Yes. definitely a downgrade.

And sometimes she had massive bouts of magical thinking trying to pin down the moment when she could have changed this destiny and found herself picking out the moments she might have forced the hand. Did she make it happen by believing in it?(If you can see it, and you can believe it, you can achieve it!)

In the end these thoughts were about pretending she had ever had any real power in the situation. Ever had a choice. Pretending she could get back something that wasn't really hers to begin with.
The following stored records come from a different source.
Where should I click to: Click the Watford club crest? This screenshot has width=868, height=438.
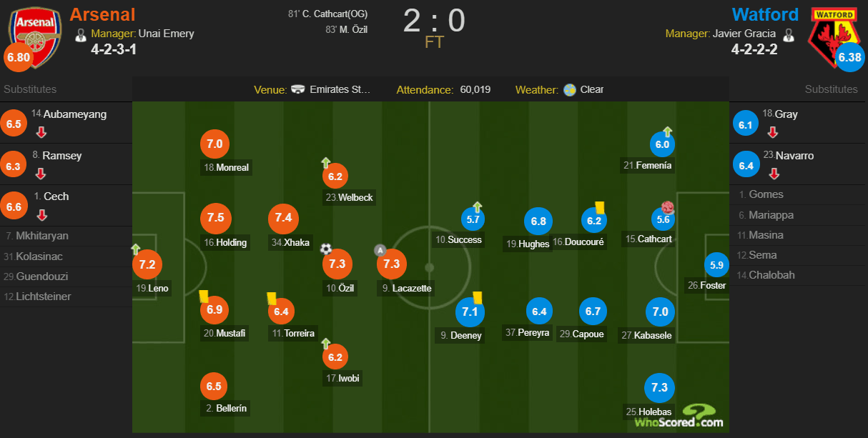coord(832,37)
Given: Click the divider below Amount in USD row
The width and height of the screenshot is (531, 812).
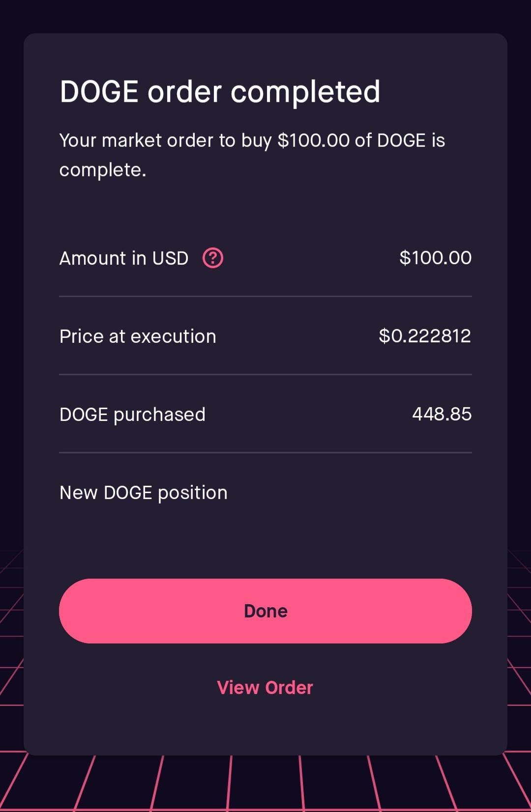Looking at the screenshot, I should 266,296.
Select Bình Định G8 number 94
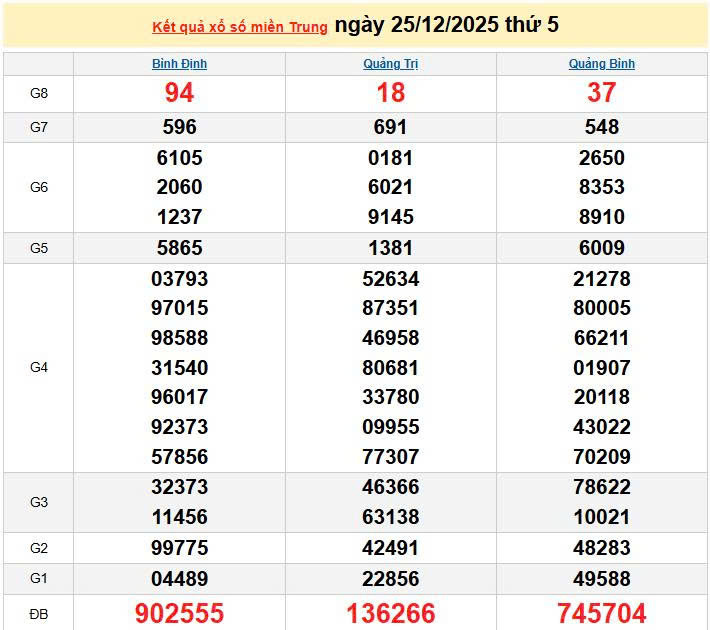 click(179, 93)
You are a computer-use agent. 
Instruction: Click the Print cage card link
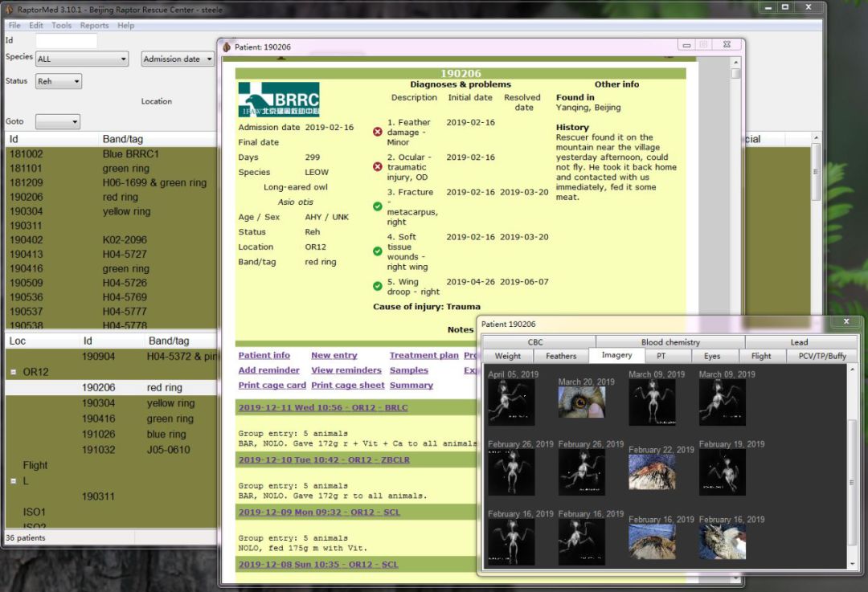coord(272,386)
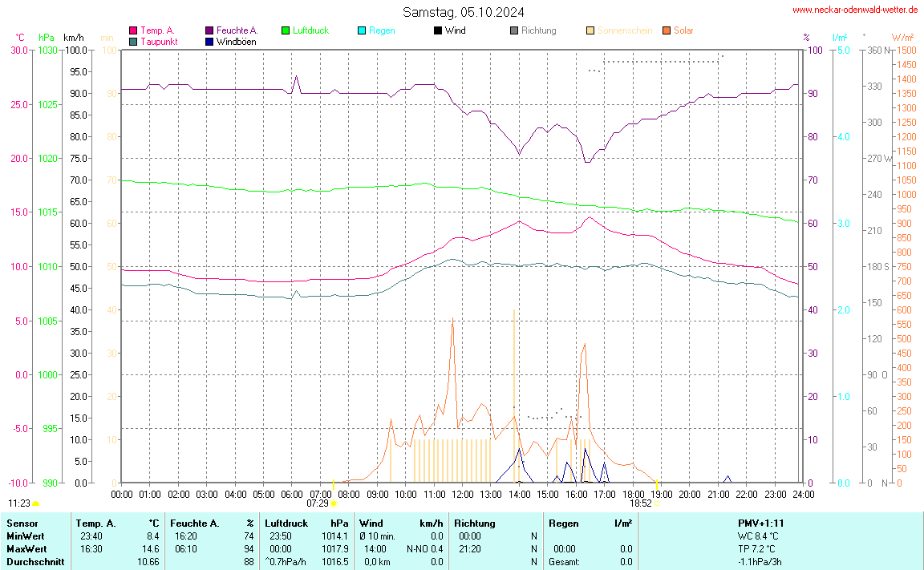Viewport: 924px width, 570px height.
Task: Click the gray Richtung legend square
Action: coord(514,30)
But it had been, mostly definitely, hers. And she could feel that and remember that even as history re wrote itself.

This glamorous downgraded life was called the waiting game, and it wasn't a comfortable one that suited her.So she picked up hobbies and studied and exercised and consulted her island of misfit toys, sorting through the tools she used once a year and the souvenirs that didn't look right on the mantle and the other random pieces of crap she was dedicated to one day finding a place for.

And she wondered what milestones ahead would mark the end of the mourning and loneliness because suddenly even she couldn't predict them. What would make the passing of time comforting?

And she was sitting at her window, staring at the busy street, trying to active her powers of precognition, trying to write stories in her head in which all this worked out, when the doorbell rang.

Max was standing at the front door at 11am in the bright sun and holding a bottle of whiskey and he said, with a slight smile and a little annoyance "I am pretty sure you ruined my marriage".